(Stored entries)

>>

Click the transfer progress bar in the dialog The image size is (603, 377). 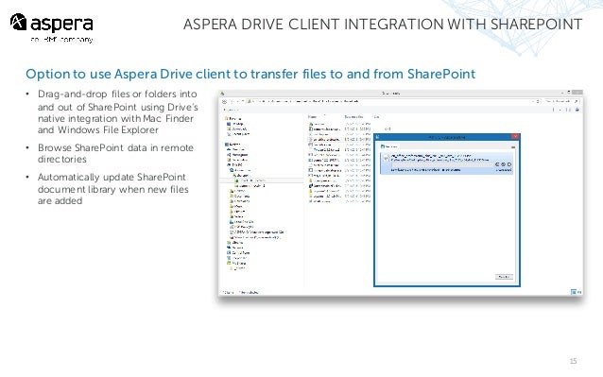tap(442, 164)
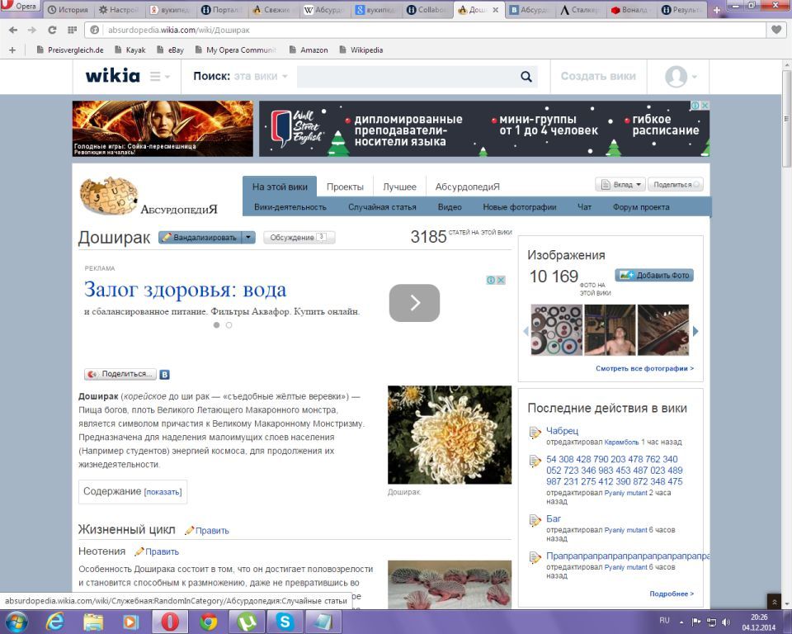Click the search magnifier icon
Image resolution: width=792 pixels, height=634 pixels.
pos(526,77)
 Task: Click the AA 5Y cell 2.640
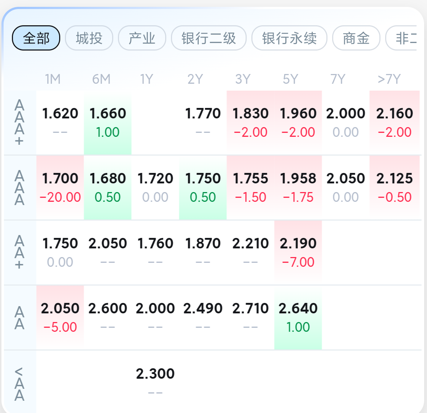coord(298,318)
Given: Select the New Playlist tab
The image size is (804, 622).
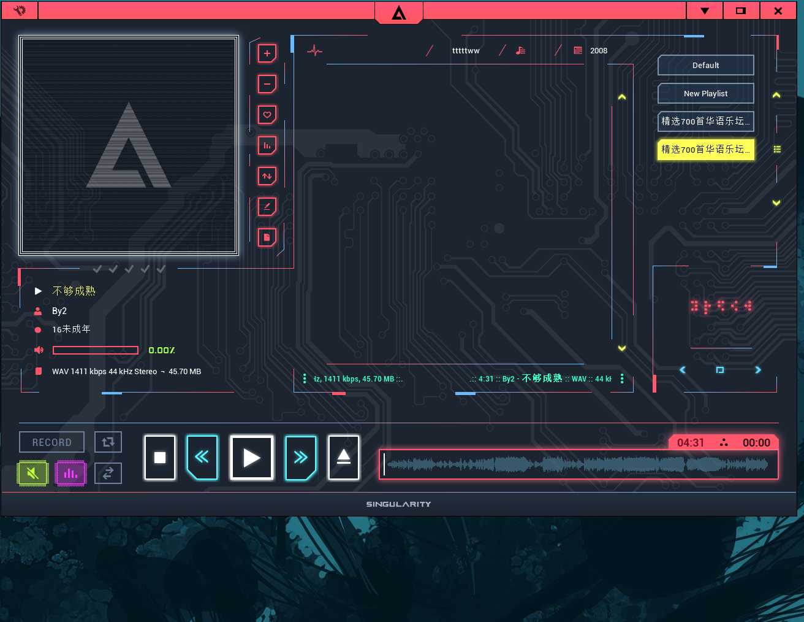Looking at the screenshot, I should click(706, 93).
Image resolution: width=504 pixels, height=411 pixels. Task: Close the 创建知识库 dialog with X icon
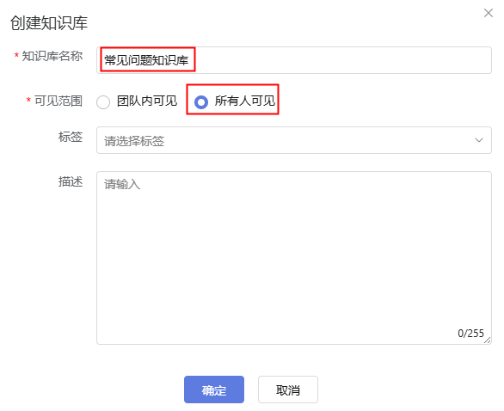tap(489, 13)
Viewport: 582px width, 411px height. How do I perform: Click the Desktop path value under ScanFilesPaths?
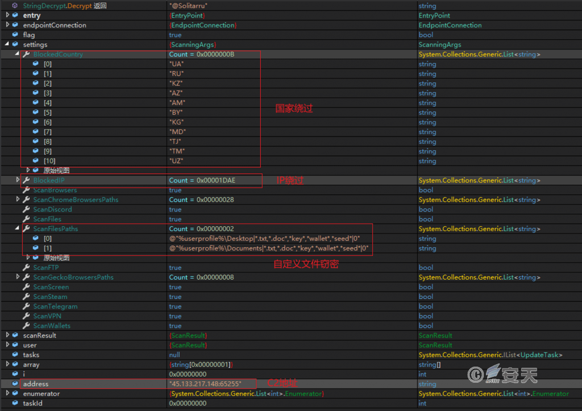264,239
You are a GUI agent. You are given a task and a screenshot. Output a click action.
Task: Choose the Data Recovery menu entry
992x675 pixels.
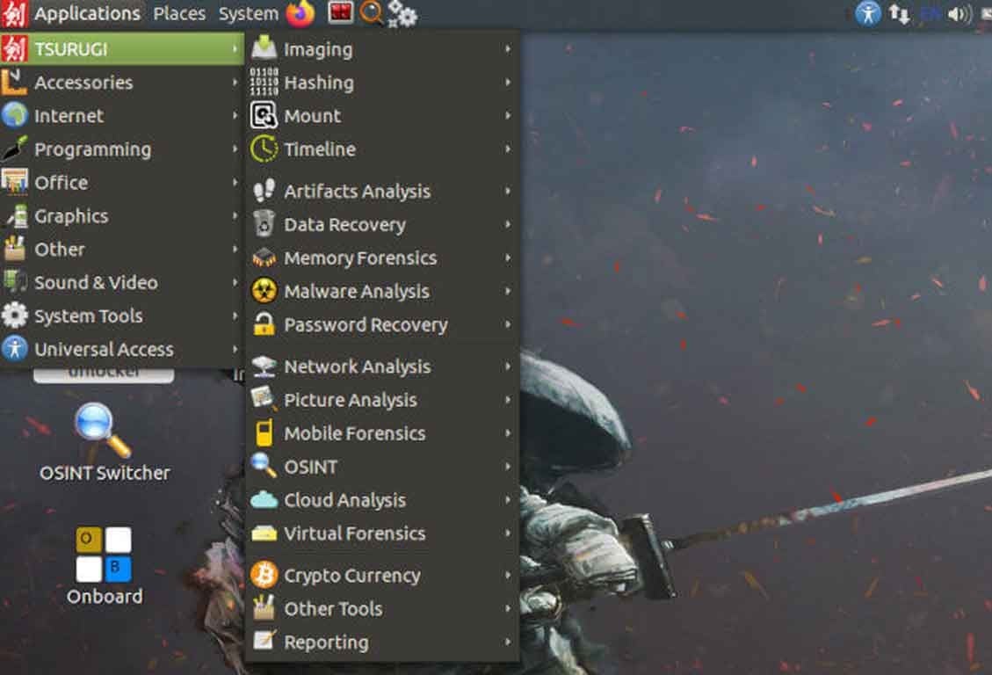[x=344, y=225]
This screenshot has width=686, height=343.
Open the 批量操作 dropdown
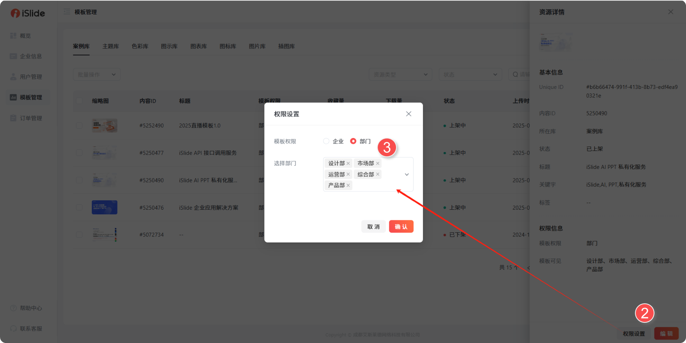[96, 74]
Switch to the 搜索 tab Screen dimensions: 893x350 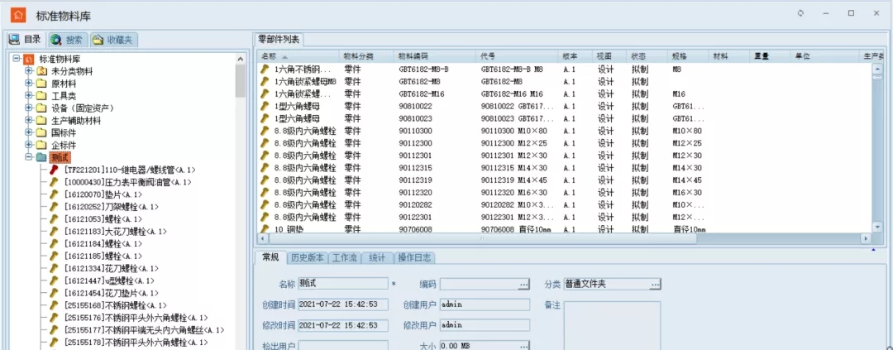67,40
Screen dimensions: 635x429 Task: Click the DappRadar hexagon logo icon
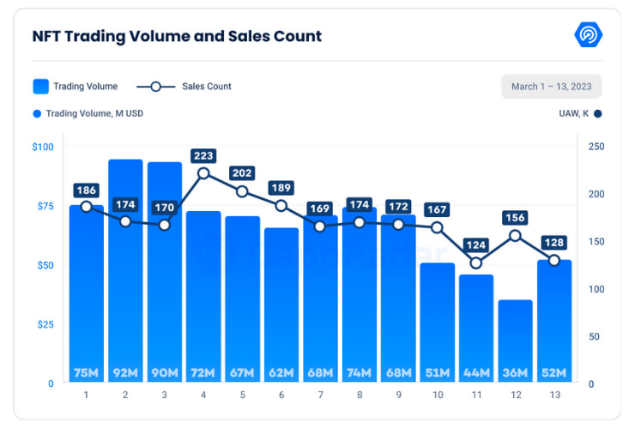(x=588, y=35)
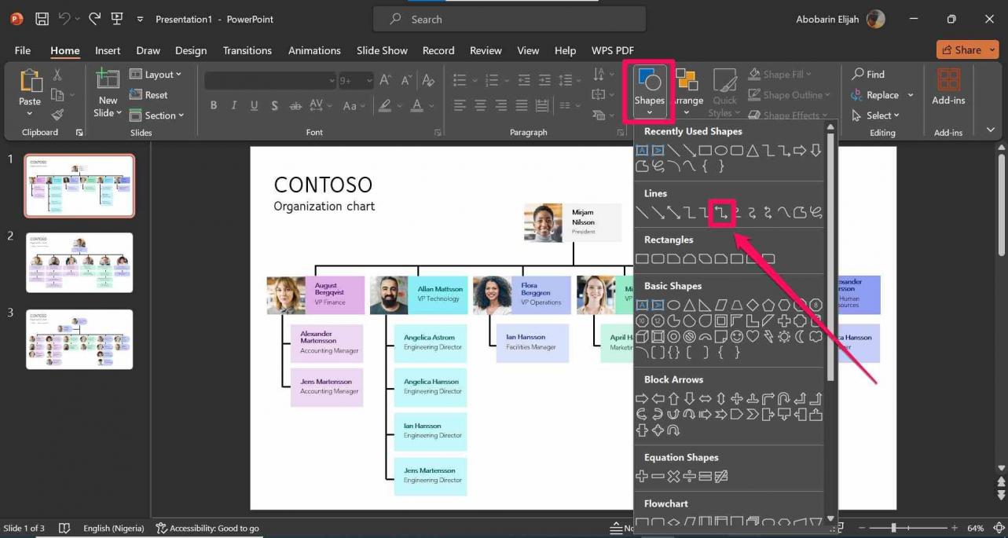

<<

§ YOUR OBJECTIVE
Please copy the lines above, starting at the one that holds "Screen dimensions: 635x429" and stopping after the last line, exactly as they appear and minus the pictures.

§ ANSWER FOR THIS EXERCISE
Screen dimensions: 635x429 Task: Click the DappRadar hexagon logo icon
(x=588, y=35)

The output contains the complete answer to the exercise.